Stored records:
_____

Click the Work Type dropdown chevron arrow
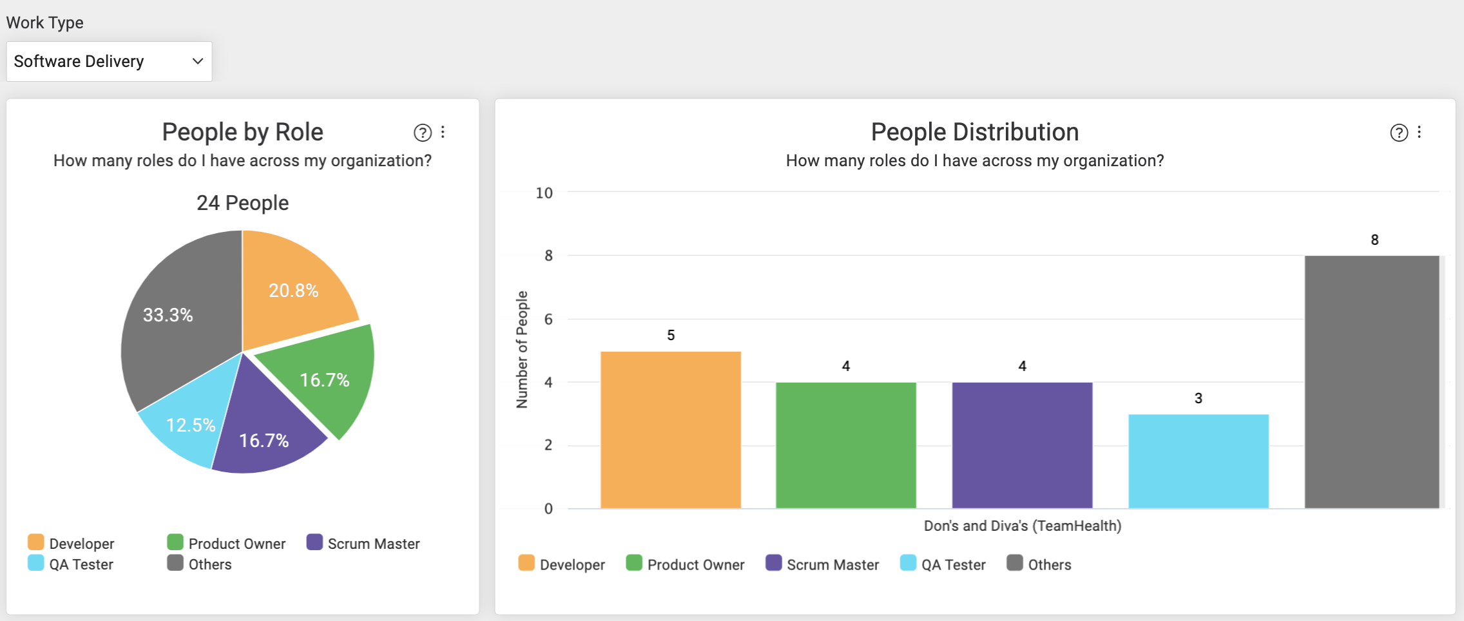Image resolution: width=1464 pixels, height=621 pixels. click(198, 61)
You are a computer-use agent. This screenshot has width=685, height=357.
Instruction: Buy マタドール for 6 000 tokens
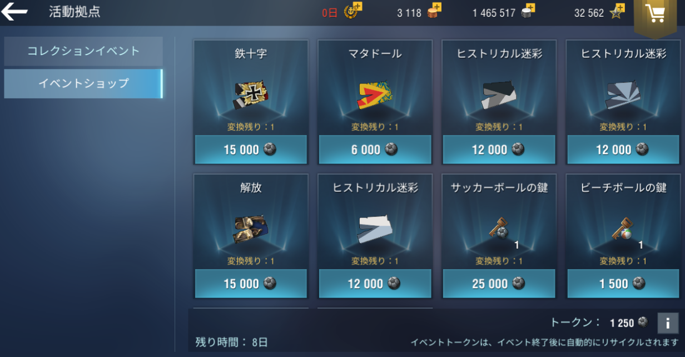pos(375,149)
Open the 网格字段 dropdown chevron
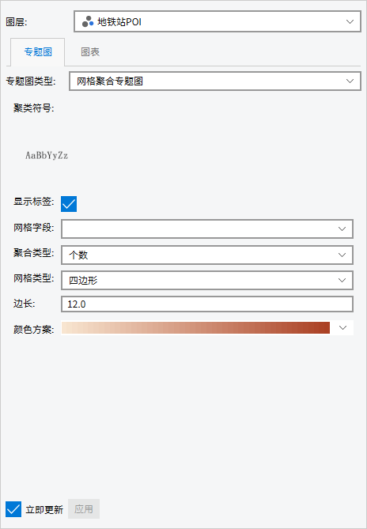367x529 pixels. (342, 229)
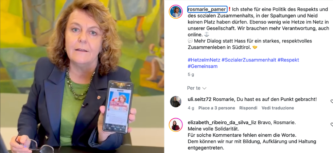Like the uli.seitz72 comment with the heart
Image resolution: width=333 pixels, height=153 pixels.
point(332,101)
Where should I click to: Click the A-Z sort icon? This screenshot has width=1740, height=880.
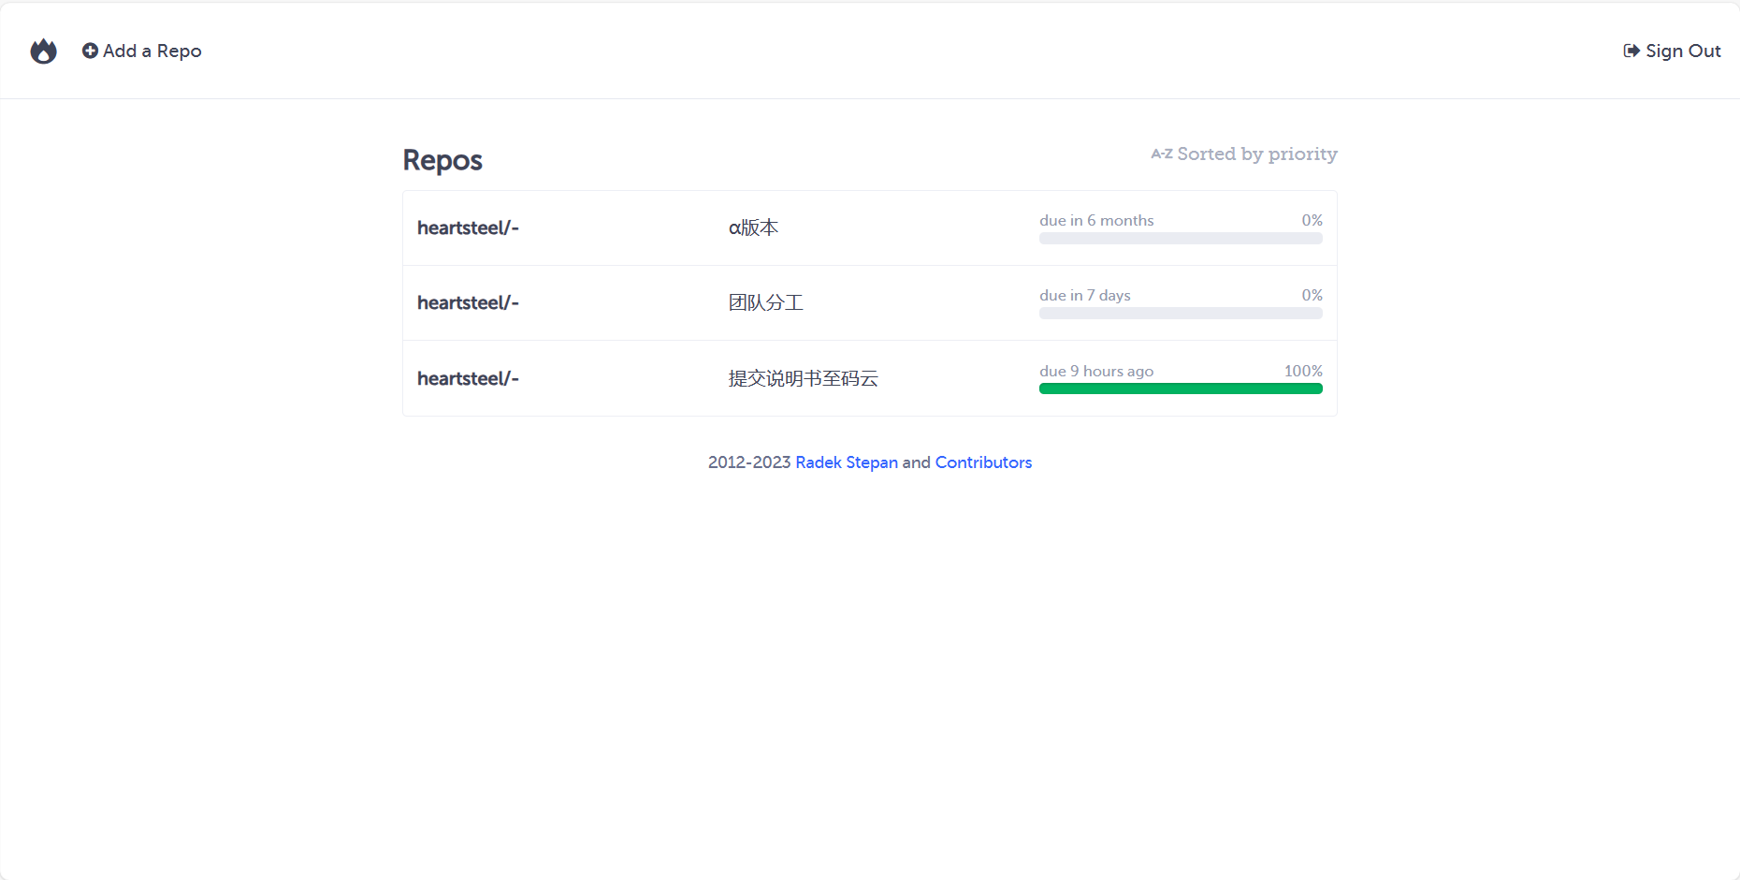point(1162,154)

_____

Exercise:
Please give again only the lines from the one containing "Where should I" through the last line of the entries above, exactly as they stand and without pictures.

Finished exercise:
Where should I click to: Click the A-Z sort icon? This screenshot has width=1740, height=880.
point(1162,154)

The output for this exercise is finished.